Put it this way: It’s one thing for Wilson to draw upon his familiarity with “the black dog” (as Winston Churchill called it) in order to co-write “The Royal Tenenbaums,” a darkly funny movie about an unhappy family of grown-up child prodigies that includes a lovelorn sibling (played by Wilson’s own brother, Luke) who tries to kill himself. That’s entertainment, diverting in a poignant way. But it’s another thing to be the guy with everything who tries to take his own life. That’s threatening, suggesting a failure of will that might prove contagious — or worse, capsize box-office investment.
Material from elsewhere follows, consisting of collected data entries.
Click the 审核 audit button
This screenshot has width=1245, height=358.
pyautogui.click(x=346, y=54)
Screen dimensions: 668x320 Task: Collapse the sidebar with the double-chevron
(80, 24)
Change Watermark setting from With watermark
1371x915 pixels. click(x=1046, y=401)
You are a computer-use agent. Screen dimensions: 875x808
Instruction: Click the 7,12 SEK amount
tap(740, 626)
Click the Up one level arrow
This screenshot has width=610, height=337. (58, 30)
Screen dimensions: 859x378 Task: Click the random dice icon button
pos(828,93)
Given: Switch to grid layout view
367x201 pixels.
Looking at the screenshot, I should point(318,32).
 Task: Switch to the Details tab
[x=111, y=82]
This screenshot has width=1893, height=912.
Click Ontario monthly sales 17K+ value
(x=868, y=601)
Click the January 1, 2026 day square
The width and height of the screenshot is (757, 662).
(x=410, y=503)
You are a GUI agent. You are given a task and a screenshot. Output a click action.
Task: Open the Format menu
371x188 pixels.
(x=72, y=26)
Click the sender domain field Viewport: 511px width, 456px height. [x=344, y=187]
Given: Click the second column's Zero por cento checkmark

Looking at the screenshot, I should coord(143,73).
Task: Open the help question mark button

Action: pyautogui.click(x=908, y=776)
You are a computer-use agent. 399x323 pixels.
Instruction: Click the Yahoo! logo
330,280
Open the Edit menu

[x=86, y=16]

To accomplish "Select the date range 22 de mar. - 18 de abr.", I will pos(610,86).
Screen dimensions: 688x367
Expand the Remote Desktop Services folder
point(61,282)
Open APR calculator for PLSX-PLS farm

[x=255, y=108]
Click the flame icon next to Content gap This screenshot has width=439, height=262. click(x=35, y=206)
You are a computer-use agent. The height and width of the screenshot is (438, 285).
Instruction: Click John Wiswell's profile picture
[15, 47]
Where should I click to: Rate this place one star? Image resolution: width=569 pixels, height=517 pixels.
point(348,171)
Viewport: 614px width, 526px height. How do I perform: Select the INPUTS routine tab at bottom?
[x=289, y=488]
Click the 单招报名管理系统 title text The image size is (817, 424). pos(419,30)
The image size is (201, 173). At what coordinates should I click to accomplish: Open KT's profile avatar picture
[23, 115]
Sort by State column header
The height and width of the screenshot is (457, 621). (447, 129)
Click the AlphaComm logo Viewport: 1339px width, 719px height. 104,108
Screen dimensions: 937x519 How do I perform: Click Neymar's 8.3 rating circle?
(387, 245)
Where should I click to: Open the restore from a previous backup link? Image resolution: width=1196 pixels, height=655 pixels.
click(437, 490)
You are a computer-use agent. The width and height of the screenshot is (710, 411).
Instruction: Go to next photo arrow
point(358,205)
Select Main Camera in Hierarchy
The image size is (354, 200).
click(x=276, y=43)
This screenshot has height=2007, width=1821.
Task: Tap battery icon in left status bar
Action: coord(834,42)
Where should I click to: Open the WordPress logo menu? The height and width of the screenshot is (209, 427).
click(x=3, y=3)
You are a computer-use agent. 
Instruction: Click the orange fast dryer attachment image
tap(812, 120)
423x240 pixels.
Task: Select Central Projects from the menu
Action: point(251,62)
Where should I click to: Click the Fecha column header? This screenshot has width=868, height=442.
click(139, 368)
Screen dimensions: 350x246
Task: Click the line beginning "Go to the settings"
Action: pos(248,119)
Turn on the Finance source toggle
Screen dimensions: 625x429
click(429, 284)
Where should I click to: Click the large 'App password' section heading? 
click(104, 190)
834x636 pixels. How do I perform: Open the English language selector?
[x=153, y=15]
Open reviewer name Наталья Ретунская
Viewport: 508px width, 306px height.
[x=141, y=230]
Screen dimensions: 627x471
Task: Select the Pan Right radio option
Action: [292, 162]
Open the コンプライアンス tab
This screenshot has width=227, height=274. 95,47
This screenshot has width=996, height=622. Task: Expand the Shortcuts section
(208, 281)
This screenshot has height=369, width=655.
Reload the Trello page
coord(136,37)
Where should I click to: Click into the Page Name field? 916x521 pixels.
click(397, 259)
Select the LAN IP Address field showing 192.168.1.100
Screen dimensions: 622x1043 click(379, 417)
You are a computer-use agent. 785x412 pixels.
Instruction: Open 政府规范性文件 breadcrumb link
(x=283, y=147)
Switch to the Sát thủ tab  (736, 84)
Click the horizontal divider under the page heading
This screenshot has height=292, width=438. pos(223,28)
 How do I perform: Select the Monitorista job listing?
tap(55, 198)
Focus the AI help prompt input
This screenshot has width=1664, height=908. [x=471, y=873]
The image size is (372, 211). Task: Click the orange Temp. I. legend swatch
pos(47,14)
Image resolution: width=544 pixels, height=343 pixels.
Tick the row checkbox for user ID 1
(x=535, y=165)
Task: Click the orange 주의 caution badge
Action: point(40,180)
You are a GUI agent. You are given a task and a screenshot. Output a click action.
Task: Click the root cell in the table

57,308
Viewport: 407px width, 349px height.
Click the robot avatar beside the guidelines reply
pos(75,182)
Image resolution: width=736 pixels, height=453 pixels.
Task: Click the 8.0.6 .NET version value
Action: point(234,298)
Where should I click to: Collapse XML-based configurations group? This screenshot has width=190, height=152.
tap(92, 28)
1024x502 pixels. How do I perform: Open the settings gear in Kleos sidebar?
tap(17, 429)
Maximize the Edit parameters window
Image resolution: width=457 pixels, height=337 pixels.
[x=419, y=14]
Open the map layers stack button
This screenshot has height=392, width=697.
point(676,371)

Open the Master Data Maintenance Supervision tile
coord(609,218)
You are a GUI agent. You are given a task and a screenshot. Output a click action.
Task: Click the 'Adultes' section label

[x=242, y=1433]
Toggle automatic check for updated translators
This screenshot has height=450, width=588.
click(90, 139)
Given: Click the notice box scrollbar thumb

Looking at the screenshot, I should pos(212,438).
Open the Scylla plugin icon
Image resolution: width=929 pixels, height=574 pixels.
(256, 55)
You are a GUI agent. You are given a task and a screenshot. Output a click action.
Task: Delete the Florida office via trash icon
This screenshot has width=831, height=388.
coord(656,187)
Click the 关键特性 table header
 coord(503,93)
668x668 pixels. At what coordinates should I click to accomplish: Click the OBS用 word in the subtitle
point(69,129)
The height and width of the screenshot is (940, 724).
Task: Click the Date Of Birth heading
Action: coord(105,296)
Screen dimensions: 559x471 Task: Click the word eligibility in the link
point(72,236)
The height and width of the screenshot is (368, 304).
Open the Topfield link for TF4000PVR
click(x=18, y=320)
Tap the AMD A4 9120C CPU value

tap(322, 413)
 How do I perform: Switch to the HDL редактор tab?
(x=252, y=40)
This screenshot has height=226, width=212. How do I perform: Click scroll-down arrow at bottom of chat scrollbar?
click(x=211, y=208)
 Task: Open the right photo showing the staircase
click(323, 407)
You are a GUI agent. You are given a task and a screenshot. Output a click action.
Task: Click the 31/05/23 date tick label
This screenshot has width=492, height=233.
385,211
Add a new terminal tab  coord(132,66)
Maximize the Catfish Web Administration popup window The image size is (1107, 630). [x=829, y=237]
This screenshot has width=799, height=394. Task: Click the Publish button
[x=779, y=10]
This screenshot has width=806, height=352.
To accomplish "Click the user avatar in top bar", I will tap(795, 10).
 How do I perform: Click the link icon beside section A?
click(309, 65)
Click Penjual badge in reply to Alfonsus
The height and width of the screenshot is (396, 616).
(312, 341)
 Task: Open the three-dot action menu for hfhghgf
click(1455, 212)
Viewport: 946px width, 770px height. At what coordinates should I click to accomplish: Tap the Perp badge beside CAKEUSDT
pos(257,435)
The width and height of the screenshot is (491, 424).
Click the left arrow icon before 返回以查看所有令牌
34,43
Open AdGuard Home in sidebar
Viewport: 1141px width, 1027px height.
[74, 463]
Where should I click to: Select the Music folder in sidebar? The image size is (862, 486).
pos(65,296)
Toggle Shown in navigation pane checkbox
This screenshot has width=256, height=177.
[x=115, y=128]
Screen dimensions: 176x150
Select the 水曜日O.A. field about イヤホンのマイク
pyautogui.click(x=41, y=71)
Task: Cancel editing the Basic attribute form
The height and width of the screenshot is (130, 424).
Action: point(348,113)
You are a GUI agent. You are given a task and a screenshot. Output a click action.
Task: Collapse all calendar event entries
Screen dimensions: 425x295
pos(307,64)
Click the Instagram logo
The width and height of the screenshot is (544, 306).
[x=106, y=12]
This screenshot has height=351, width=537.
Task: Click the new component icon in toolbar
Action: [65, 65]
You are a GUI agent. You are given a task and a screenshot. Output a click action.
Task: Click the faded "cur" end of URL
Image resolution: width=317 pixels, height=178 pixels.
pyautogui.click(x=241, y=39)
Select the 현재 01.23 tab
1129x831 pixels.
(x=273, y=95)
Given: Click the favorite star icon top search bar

People who want to end it all have lost the necessary illusions that make life bearable; the sources of their pain are impossible to pinpoint but all the same infect the air they breathe. The defining tragedy of severe depression is that it comes without an objective correlative like a white plaster cast. This makes it easy to mistake those who suffer from this disorder for people who, with a little coaxing — a dinner with friends or a distracting movie like “Wedding Crashers” (starring, Lord help us, Owen Wilson) — might bounce back the following day.
Perhaps this is what makes depression dangerous to scrutinize too closely. If we don’t keep it at arm’s length, it might implicate us in a way that the coked-up antics of the Rehab Gang fail to. Which is why it is all the more important that when it ravages those who seem as if they should be riding high, it isn’t spun merely as a side effect of addiction or heartbreak. It is an illness that deserves to be given its due, uneasy as it may make us.